Stored items
======

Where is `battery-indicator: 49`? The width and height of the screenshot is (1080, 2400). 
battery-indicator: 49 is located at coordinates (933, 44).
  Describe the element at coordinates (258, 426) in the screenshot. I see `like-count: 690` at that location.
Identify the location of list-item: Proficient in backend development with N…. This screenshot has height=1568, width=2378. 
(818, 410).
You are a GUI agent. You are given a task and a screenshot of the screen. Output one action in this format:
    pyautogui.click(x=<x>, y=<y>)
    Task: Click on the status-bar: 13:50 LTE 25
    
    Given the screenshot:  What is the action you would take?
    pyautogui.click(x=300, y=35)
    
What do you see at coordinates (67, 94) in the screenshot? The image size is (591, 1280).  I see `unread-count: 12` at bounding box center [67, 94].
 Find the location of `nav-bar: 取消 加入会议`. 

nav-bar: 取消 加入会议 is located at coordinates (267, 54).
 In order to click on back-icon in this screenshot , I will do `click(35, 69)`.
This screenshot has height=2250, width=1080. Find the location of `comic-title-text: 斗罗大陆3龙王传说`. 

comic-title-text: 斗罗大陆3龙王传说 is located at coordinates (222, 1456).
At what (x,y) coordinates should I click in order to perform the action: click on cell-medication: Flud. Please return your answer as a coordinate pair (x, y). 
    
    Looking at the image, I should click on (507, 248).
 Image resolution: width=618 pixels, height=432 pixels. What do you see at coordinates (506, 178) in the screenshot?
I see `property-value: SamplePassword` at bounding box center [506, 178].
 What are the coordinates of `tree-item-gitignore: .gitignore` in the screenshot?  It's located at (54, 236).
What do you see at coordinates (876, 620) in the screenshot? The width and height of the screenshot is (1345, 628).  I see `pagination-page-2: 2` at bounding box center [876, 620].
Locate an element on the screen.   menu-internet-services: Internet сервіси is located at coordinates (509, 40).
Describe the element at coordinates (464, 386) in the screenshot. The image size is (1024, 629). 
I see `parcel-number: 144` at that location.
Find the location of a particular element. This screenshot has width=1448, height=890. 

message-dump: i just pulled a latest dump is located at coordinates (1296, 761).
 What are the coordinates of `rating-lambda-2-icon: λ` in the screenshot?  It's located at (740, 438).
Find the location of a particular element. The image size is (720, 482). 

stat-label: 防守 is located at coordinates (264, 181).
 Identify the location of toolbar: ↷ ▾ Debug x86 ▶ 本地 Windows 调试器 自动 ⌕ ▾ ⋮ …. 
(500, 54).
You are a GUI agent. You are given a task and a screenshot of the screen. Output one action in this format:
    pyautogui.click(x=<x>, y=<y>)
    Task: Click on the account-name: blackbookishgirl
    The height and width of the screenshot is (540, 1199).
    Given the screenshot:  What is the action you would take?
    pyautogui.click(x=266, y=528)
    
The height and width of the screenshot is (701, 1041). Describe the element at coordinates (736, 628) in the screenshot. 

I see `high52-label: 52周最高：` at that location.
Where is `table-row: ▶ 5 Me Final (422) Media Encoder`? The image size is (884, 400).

======

● **ACTIVITY**
Update the records above so that every "GUI agent" becomes "UI automation agent", leaving all other text unchanged.

● **TASK RESPONSE**
Where is `battery-indicator: 49`? The width and height of the screenshot is (1080, 2400). 
battery-indicator: 49 is located at coordinates (933, 44).
  Describe the element at coordinates (258, 426) in the screenshot. I see `like-count: 690` at that location.
Identify the location of list-item: Proficient in backend development with N…. This screenshot has height=1568, width=2378. 
(818, 410).
You are a UI automation agent. You are given a task and a screenshot of the screen. Output one action in this format:
    pyautogui.click(x=<x>, y=<y>)
    Task: Click on the status-bar: 13:50 LTE 25
    
    Given the screenshot:  What is the action you would take?
    pyautogui.click(x=300, y=35)
    
What do you see at coordinates (67, 94) in the screenshot? The image size is (591, 1280).  I see `unread-count: 12` at bounding box center [67, 94].
 Find the location of `nav-bar: 取消 加入会议`. 

nav-bar: 取消 加入会议 is located at coordinates (267, 54).
 In order to click on back-icon in this screenshot , I will do `click(35, 69)`.
This screenshot has height=2250, width=1080. Find the location of `comic-title-text: 斗罗大陆3龙王传说`. 

comic-title-text: 斗罗大陆3龙王传说 is located at coordinates (222, 1456).
At what (x,y) coordinates should I click in order to perform the action: click on cell-medication: Flud. Please return your answer as a coordinate pair (x, y). 
    
    Looking at the image, I should click on (507, 248).
 Image resolution: width=618 pixels, height=432 pixels. What do you see at coordinates (506, 178) in the screenshot?
I see `property-value: SamplePassword` at bounding box center [506, 178].
 What are the coordinates of `tree-item-gitignore: .gitignore` in the screenshot?  It's located at (54, 236).
What do you see at coordinates (876, 620) in the screenshot? The width and height of the screenshot is (1345, 628).  I see `pagination-page-2: 2` at bounding box center [876, 620].
Locate an element on the screen.   menu-internet-services: Internet сервіси is located at coordinates (509, 40).
Describe the element at coordinates (464, 386) in the screenshot. The image size is (1024, 629). 
I see `parcel-number: 144` at that location.
Find the location of a particular element. This screenshot has width=1448, height=890. 

message-dump: i just pulled a latest dump is located at coordinates (1296, 761).
 What are the coordinates of `rating-lambda-2-icon: λ` in the screenshot?  It's located at (740, 438).
Find the location of a particular element. The image size is (720, 482). 

stat-label: 防守 is located at coordinates (264, 181).
 Identify the location of toolbar: ↷ ▾ Debug x86 ▶ 本地 Windows 调试器 自动 ⌕ ▾ ⋮ …. 
(500, 54).
You are a UI automation agent. You are given a task and a screenshot of the screen. Output one action in this format:
    pyautogui.click(x=<x>, y=<y>)
    Task: Click on the account-name: blackbookishgirl
    The height and width of the screenshot is (540, 1199).
    Given the screenshot:  What is the action you would take?
    pyautogui.click(x=266, y=528)
    
The height and width of the screenshot is (701, 1041). Describe the element at coordinates (736, 628) in the screenshot. 

I see `high52-label: 52周最高：` at that location.
Where is `table-row: ▶ 5 Me Final (422) Media Encoder`? The image size is (884, 400).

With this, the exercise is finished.